Also reiste ich zu diesem Treffen. Ich erhielt dort erste Informationen über das Cl und konnte mich davon überzeugen, dass diese Menschen wirklich mit diesem technischen ,,Wunderding" (einer Innenohr-Hörprothese) hören konnten. Es war unglaublich. Ich hatte 19 Jahre beidseitig Hörgeräte getragen, sollte mich operieren lassen und dann könne ich wieder etwas hören, dies klang nach Hexerei.

Also hatte ich mir von einer weiteren Person Information besorgt, denn ich wollte eine neutrale Meinung dazu haben. Auch hier wurde mir dasselbe berichtet. Nach langer Überlegung sagte ich einer Cl-Voruntersuchung zu. Diese fiel sehr gut aus und ich könnte ein Cl bekommen. Voller Angst und Selbstzweifel wurde ich wieder in Freiburg vorstellig. Dort wurde mir versichert, meine Ängste seien unbegründet.

Somit hatte ich mich dann entschieden, mir ein Cl links einsetzen zu lassen, gegen den Widerstand meiner Familie, die alle hörend sind und geschlossen gegen das CI waren.

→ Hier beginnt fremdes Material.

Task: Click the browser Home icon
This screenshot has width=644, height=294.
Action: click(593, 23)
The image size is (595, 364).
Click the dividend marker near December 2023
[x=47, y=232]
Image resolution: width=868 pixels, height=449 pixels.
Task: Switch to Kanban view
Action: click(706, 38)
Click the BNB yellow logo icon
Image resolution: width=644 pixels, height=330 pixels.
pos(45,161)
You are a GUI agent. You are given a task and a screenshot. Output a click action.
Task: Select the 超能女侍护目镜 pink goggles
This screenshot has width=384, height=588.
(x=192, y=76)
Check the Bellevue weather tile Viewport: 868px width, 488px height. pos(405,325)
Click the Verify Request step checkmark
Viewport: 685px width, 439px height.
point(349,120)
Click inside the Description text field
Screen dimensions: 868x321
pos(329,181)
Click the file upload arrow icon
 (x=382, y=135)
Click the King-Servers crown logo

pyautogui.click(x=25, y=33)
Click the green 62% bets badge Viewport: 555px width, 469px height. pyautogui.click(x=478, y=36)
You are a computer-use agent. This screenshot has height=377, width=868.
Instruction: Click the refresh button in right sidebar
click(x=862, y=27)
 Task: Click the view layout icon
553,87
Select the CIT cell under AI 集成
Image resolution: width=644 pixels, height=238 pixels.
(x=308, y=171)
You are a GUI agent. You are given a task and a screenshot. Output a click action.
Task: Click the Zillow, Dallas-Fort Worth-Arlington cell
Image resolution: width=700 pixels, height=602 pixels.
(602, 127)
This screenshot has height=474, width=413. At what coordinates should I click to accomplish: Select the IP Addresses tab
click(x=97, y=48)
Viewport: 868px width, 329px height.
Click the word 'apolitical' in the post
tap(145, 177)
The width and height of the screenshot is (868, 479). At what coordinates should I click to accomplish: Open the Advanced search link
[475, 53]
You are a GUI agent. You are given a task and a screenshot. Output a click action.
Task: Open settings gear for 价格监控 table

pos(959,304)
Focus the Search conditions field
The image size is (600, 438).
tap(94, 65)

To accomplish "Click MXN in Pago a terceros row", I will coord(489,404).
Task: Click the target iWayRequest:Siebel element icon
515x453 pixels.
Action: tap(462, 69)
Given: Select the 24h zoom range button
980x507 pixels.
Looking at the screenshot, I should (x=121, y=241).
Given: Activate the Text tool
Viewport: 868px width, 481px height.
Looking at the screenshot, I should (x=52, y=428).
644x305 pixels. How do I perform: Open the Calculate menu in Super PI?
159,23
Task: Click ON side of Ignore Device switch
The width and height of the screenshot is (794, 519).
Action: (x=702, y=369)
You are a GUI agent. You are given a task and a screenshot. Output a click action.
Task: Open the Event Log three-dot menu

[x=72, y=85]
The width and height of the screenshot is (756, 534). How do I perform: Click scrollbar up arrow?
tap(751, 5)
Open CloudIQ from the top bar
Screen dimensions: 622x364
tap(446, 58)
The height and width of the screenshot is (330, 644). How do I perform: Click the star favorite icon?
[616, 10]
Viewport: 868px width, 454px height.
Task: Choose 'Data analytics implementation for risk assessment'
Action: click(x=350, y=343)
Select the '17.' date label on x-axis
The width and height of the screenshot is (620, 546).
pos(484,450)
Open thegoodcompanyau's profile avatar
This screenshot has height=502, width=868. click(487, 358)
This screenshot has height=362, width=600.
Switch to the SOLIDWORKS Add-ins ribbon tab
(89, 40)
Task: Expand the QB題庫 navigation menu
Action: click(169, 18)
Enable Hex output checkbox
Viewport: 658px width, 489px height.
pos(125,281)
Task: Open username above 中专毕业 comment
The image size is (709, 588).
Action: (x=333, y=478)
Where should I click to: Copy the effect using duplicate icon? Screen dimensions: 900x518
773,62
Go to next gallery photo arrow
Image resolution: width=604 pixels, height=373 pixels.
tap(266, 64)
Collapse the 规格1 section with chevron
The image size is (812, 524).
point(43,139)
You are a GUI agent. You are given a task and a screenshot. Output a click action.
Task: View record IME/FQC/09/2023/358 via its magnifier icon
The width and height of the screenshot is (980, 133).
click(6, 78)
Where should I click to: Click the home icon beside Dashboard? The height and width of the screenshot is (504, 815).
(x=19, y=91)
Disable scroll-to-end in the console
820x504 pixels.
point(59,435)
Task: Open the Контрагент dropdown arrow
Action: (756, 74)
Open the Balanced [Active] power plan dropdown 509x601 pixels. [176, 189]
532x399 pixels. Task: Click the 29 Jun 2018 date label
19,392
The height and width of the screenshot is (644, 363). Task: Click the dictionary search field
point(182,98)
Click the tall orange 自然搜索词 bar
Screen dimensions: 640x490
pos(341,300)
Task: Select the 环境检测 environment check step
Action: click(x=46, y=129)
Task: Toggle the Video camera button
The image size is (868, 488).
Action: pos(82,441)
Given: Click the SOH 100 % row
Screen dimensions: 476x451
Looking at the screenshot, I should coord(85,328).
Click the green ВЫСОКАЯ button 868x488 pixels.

Am 23. Januar 2001 war es so weit. Ich bin an diesem Tag in der Uniklinik in Freiburg mit einem CI der Firma Cochlear links einseitig implantiert worden. Die Operation verlief ohne Komplikationen und der Elektrodenträger konnte ohne Probleme in die Schnecke eingeführt werden.  Ich war darüber sehr froh und glücklich. Am 19.03.2001 ging es dann zur ersten Anpassung (Ersteinstellung des Sprachprozessors) in das lCF.

Ein fürchterlicher Tag für mich, denn außer lautem Gepiepse konnte ich nichts verstehen. Ich war sehr traurig und enttäuscht, denn meine Hoffnungen und Erwartungen sind nicht eingetroffen. Ich wollte an diesem Tag das CI am liebsten auf den Mond schießen.

Dieses Gepiepse ging ganze acht Monate so weiter. Völlig ratlos und genervt wandte ich mich wieder an das ICF-Team. Sie alle erklärten mir, warum es so lange dauert und ich noch nichts hören konnte. Das Gehirn muss erst lernen die neuen Höreindrücke umzusetzen und diese Signale zu verstehen. Von diesem Tag an beschloß ich intensiv zu üben, egal was kam, ich wollte wieder etwas hören und Sprache verstehen.

lm Januar 2002 zwei Wochen nach einer neuen Anpassung des Sprachprozessors nahm ich endlich Geräusche wahr. Ich sprache meinen Vater an, hörst Du die Vögel auch, die da zwitschern? Er sagte: „Nein“. Dies war für mich ein einmalige unvergeßliche Situation. Ende 2002 stellten sich dann langsam die erhofften und gewünschten Fortschritte ein und ich vernahm langsam Sprache zu deuten.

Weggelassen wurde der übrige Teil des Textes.